La France hausse le ton sur la stratégie de la Commission européenne et de l’Allemagne de négocier la hausse des droits de douane américains de 30 % qui doit s’appliquer à partir du 1er août. Ce mardi, le ministre français de l’Industrie Marc Ferracci a reçu les grandes filières industrielles du pays, inquiètent d’un accord inéquitable, à la veille d’une rencontre entre le président Emmanuel Macron et le chancelier allemand, Friedrich Merz.
L’horloge tourne et la date fatidique du 1er août arrive à grand pas. A Bruxelles, les négociations se poursuivent depuis l’annonce du 12 juillet dernier d’un taux de droit de douane américain de 30 % sur les produits européens. La semaine dernière, le commissaire européen au Commerce s’est rendu à Washington pour de nouvelles négociations, en vain.
Dès lors à Paris, un certain agacement se fait ressentir avec cette envie de montrer plus de fermeté. Ce mardi, le ministre français de l’Industrie et de l’Energie, Marc Ferracci, a réuni à Bercy un Conseil national de l’industrie exceptionnel. Était présents : l’ensemble des filières industrielles du pays venus « construire une position commune de l’industrie française sur la posture européenne dans les négociations commerciales en cours entre la Commission européenne et l’administration Trump ».
« Il faut rentrer dans un rapport de force avec Donald Trump »
« La position de l’Europe doit être une position de négociation, mais également une position de fermeté », a déclaré le ministre à la sortie du Conseil, réjoui du consensus trouvé entre les différents représentants. « Nous avons, en particulier, dit qu’il fallait déclencher un certain nombre de mesures de riposte dans l’hypothèse où l’accord n’était pas trouvé d’ici au 1er août », a-t-il ajouté.

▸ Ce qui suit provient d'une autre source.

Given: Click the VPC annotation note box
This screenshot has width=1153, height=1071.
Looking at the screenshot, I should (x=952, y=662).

Pour Thomas Grjebine, responsable du programme « Macroéconomie et finance internationales » au Centre d’études prospectives et d'informations internationales (CEPII), la stratégie française est la bonne face à un président américain qui ne connaît que la force : « Il faut rentrer dans un rapport de force avec Donald Trump sinon le résultat sera forcément défavorable », explique l’économiste. « Il faut donc durcir le jeu, mais pour cela il faut avoir les reins suffisamment solides, car il risque de surenchérir et tester si l’unité européenne tient dans ce cadre ».

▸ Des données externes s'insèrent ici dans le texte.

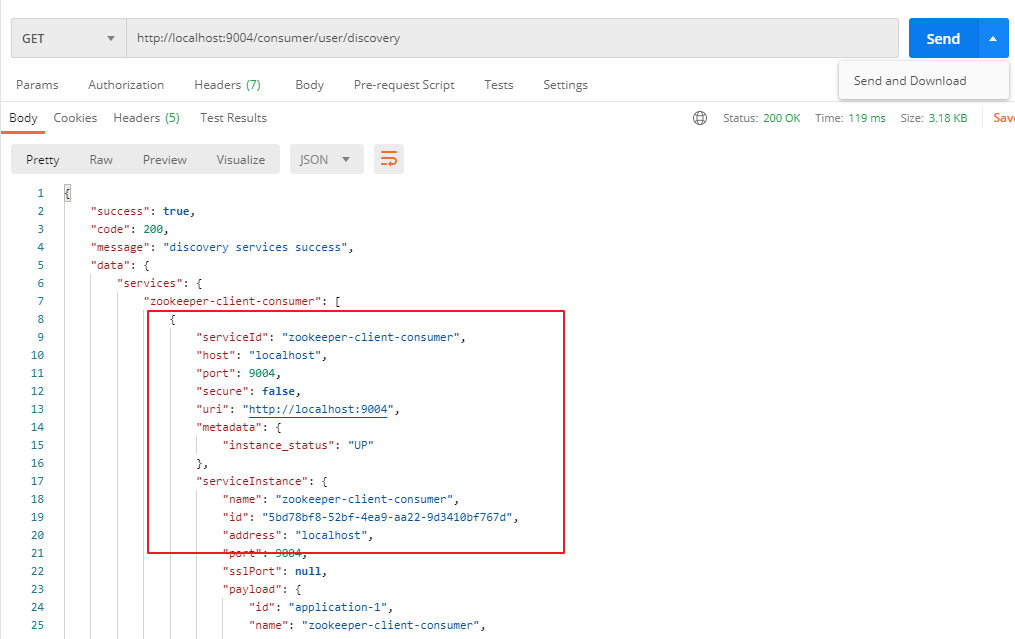Screen dimensions: 1015x639
Task: Open the JSON format dropdown
Action: pyautogui.click(x=324, y=159)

« Donald Trump sait qu’il est compliqué pour l’Europe de rester unie et de prendre des décisions communes »
Le bras de fer s’annonce donc tout aussi tendu entre la France et l’institution européenne, qu’avec les Etats-Unis. Dès demain, Emmanuel Macron se rend en Allemagne pour échanger avec le chancelier Friedrich Merz. A n’en pas douter, le sujet d’une négociation ou d’un affrontement frontal avec Donald Trump devrait être au cœur des discussions. Le chancelier allemand lui souhaite faire pression sur les États-Unis pour aboutir à un accord de négociation rapide, protégeant l’économie allemande. Du côté de Bercy, certains craignent qu’un accord inéquitable conduise à la perte de confiance européenne des entreprises.

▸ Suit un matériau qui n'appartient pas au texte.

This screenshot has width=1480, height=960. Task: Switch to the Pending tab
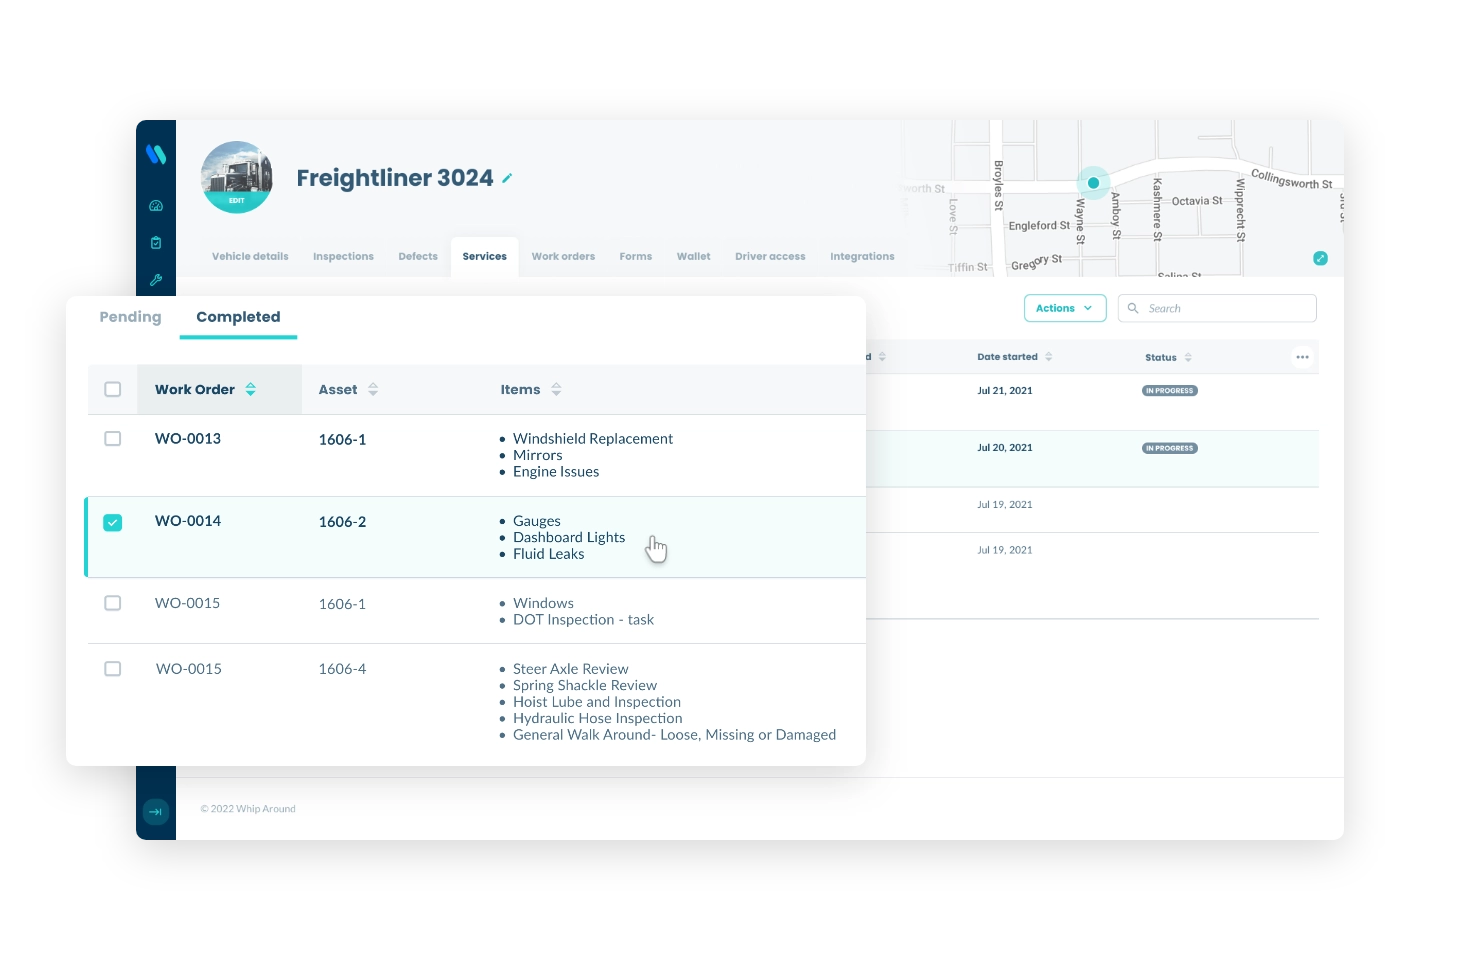click(x=129, y=316)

En mai dernier, interrogé par Public Sénat, l’économiste et spécialiste du commerce international, Vincent Vicard définissait la stratégie de Donald Trump comme un « test sur la capacité des Européens à faire front et à répondre de manière collective ».
« Je ne sais pas si c’est une stratégie consciente », répond Thomas Grjebine. « Ce qui est sûr c’est que Donald Trump sait qu’il est compliqué pour l’Europe de rester unie et de prendre des décisions communes. On le voit très bien ici ».